As we chatted on IRC you mentioned the reason for the sync here is:

say we have 2 cgroups (a,b) under root, and we go force-idle in a, then we
update a and root. Then we pick and end up in b, but b hasn't been updated
yet.

One thing I was wondering about that was, if the pick of 'b' happens much
later than 'a', then the snapshot might be happening too late right?

Maybe the snapshot should happen on all cfs_rqs on all siblings in
pick_next_task() itself? That way everything gets updated at the instant the
force-idle started. Thought that may be a bit more slow.

thanks,

- Joel

2020-10-29 19:02:53

by Peter Zijlstra

[permalink] [raw]
Subject: Re: [PATCH v8 -tip 08/26] sched/fair: Snapshot the min_vruntime of CPUs on force idle

On Thu, Oct 29, 2020 at 02:24:29PM -0400, Joel Fernandes wrote:

> > @@ -4823,10 +4822,8 @@ pick_next_task(struct rq *rq, struct tas
> > if (!rq_i->core_pick)
> > continue;
> >
> > - if (is_task_rq_idle(rq_i->core_pick) && rq_i->nr_running &&
> > - !rq_i->core->core_forceidle) {
> > - rq_i->core->core_forceidle = true;
> > - }
> > + if (!(fi_before && rq->core->core_forceidle))
> > + task_vruntime_update(rq_i, rq_i->core_pick);
>
> Shouldn't this be:
>
> if (!fi_before && rq->core->core_forceidle)
> task_vruntime_update(rq_i, rq_i->core_pick);
>
> ?

*groan*, I should've written a comment there :/

When we're not fi, we need to update.
when we're fi and we were not fi, we must update
When we're fi and we were already fi, we must not update

Which gives:

fib fi X

0 0 1
0 1 0
1 0 1
1 1 1

which is: !(!fib && fi) or something.

> > +bool cfs_prio_less(struct task_struct *a, struct task_struct *b)
> > +{
> > + struct rq *rq = task_rq(a);
> > + struct sched_entity *sea = &a->se;
> > + struct sched_entity *seb = &b->se;
> > + struct cfs_rq *cfs_rqa;
> > + struct cfs_rq *cfs_rqb;
> > + s64 delta;
> > +
> > + SCHED_WARN_ON(task_rq(b)->core != rq->core);
> > +
> > + while (sea->cfs_rq->tg != seb->cfs_rq->tg) {
> > + int sea_depth = sea->depth;
> > + int seb_depth = seb->depth;
> > +
> > + if (sea_depth >= seb_depth)
> > + sea = parent_entity(sea);
> > + if (sea_depth <= seb_depth)
> > + seb = parent_entity(seb);
> > + }
> > +
> > + if (rq->core->core_forceidle) {
> > + se_fi_update(sea, rq->core->core_forceidle_seq, true);
> > + se_fi_update(seb, rq->core->core_forceidle_seq, true);
> > + }
>
> As we chatted on IRC you mentioned the reason for the sync here is:
>
> say we have 2 cgroups (a,b) under root, and we go force-idle in a, then we
> update a and root. Then we pick and end up in b, but b hasn't been updated
> yet.
>
> One thing I was wondering about that was, if the pick of 'b' happens much
> later than 'a', then the snapshot might be happening too late right?

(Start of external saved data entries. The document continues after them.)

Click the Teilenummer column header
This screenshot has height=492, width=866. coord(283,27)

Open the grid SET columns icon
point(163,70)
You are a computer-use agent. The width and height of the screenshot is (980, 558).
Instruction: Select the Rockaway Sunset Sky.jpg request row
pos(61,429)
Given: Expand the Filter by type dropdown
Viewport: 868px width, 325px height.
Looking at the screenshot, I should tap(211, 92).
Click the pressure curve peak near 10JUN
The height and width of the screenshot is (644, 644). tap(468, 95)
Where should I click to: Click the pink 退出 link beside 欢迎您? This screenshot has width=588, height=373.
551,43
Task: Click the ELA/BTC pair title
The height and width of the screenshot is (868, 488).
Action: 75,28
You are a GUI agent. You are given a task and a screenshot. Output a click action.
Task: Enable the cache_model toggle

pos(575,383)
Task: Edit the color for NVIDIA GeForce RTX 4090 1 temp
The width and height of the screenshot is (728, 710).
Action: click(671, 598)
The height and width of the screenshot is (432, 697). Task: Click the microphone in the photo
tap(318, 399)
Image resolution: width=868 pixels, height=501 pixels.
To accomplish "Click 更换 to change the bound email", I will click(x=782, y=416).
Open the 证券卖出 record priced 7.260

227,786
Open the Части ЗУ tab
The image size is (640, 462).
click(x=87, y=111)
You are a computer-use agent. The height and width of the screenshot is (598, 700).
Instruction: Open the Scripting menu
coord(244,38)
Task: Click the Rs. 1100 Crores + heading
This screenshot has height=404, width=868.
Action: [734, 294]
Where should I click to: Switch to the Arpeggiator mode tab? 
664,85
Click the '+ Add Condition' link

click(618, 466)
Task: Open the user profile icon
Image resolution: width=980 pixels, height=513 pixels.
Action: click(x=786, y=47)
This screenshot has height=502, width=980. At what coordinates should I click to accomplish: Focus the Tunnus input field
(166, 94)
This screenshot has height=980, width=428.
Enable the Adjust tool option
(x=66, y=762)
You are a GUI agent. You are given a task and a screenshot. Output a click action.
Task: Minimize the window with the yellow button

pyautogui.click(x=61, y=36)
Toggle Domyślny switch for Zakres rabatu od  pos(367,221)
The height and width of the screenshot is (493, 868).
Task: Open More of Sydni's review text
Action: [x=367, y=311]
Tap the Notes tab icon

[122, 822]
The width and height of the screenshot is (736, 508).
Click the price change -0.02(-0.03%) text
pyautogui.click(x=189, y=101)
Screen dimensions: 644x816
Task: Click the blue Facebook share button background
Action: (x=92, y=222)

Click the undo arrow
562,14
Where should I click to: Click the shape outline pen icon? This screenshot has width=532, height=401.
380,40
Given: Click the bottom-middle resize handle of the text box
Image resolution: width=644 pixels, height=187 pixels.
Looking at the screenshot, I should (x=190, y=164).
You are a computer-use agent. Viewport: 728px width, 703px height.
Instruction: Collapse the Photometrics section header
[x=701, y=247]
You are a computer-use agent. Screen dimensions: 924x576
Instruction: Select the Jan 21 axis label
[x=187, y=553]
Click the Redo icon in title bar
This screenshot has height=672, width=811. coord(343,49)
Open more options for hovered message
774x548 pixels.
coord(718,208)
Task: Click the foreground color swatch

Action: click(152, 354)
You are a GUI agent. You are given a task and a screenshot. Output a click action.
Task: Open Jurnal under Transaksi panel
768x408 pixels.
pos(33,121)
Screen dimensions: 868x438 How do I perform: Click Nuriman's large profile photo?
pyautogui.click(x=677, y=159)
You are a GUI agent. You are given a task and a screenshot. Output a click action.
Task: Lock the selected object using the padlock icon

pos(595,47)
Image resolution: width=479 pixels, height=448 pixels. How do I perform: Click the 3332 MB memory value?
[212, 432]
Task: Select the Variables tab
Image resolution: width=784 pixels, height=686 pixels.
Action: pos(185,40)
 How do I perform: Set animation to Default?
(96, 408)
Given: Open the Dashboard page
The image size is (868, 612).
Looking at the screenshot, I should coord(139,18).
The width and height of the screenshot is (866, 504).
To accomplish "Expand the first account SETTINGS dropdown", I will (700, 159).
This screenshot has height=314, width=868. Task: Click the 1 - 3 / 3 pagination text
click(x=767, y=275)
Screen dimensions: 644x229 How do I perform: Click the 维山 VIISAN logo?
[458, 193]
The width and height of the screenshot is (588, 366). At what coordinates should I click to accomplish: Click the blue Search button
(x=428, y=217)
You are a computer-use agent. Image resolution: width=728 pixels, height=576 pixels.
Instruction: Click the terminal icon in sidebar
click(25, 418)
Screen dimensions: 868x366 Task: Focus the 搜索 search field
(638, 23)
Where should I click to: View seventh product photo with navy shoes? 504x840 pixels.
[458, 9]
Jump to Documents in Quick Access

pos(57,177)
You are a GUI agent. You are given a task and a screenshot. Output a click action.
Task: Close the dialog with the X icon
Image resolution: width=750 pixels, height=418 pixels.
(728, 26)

No, since this is the first pick in b since fi, it cannot have advanced.
So by updating to fi_seq before picking, we guarantee it is unchanged
since we went fi.

2020-10-30 02:39:23

by Joel Fernandes

[permalink] [raw]
Subject: Re: [PATCH v8 -tip 08/26] sched/fair: Snapshot the min_vruntime of CPUs on force idle

On Thu, Oct 29, 2020 at 2:59 PM Peter Zijlstra <[email protected]> wrote:
>
> On Thu, Oct 29, 2020 at 02:24:29PM -0400, Joel Fernandes wrote:
>
> > > @@ -4823,10 +4822,8 @@ pick_next_task(struct rq *rq, struct tas
> > > if (!rq_i->core_pick)
> > > continue;
> > >
> > > - if (is_task_rq_idle(rq_i->core_pick) && rq_i->nr_running &&
> > > - !rq_i->core->core_forceidle) {
> > > - rq_i->core->core_forceidle = true;
> > > - }
> > > + if (!(fi_before && rq->core->core_forceidle))
> > > + task_vruntime_update(rq_i, rq_i->core_pick);
> >
> > Shouldn't this be:
> >
> > if (!fi_before && rq->core->core_forceidle)
> > task_vruntime_update(rq_i, rq_i->core_pick);
> >
> > ?
>
> *groan*, I should've written a comment there :/
>
> When we're not fi, we need to update.
> when we're fi and we were not fi, we must update
> When we're fi and we were already fi, we must not update
>
> Which gives:
>
> fib fi X
>
> 0 0 1
> 0 1 0
> 1 0 1
> 1 1 1
>
> which is: !(!fib && fi) or something.
>

Got it! This is what my initial patch intended to do as well, but
yours is better.

> > > +bool cfs_prio_less(struct task_struct *a, struct task_struct *b)
> > > +{
> > > + struct rq *rq = task_rq(a);
> > > + struct sched_entity *sea = &a->se;
> > > + struct sched_entity *seb = &b->se;
> > > + struct cfs_rq *cfs_rqa;
> > > + struct cfs_rq *cfs_rqb;
> > > + s64 delta;
> > > +
> > > + SCHED_WARN_ON(task_rq(b)->core != rq->core);
> > > +
> > > + while (sea->cfs_rq->tg != seb->cfs_rq->tg) {
> > > + int sea_depth = sea->depth;
> > > + int seb_depth = seb->depth;
> > > +
> > > + if (sea_depth >= seb_depth)
> > > + sea = parent_entity(sea);
> > > + if (sea_depth <= seb_depth)
> > > + seb = parent_entity(seb);
> > > + }
> > > +
> > > + if (rq->core->core_forceidle) {
> > > + se_fi_update(sea, rq->core->core_forceidle_seq, true);
> > > + se_fi_update(seb, rq->core->core_forceidle_seq, true);
> > > + }
> >
> > As we chatted on IRC you mentioned the reason for the sync here is:
> >
> > say we have 2 cgroups (a,b) under root, and we go force-idle in a, then we
> > update a and root. Then we pick and end up in b, but b hasn't been updated
> > yet.
> >
> > One thing I was wondering about that was, if the pick of 'b' happens much
> > later than 'a', then the snapshot might be happening too late right?
>
> No, since this is the first pick in b since fi, it cannot have advanced.
> So by updating to fi_seq before picking, we guarantee it is unchanged
> since we went fi.

Makes complete sense.

I got it to a point where the latencies are much lower, but still not
at a point where it's as good as the initial patch I posted.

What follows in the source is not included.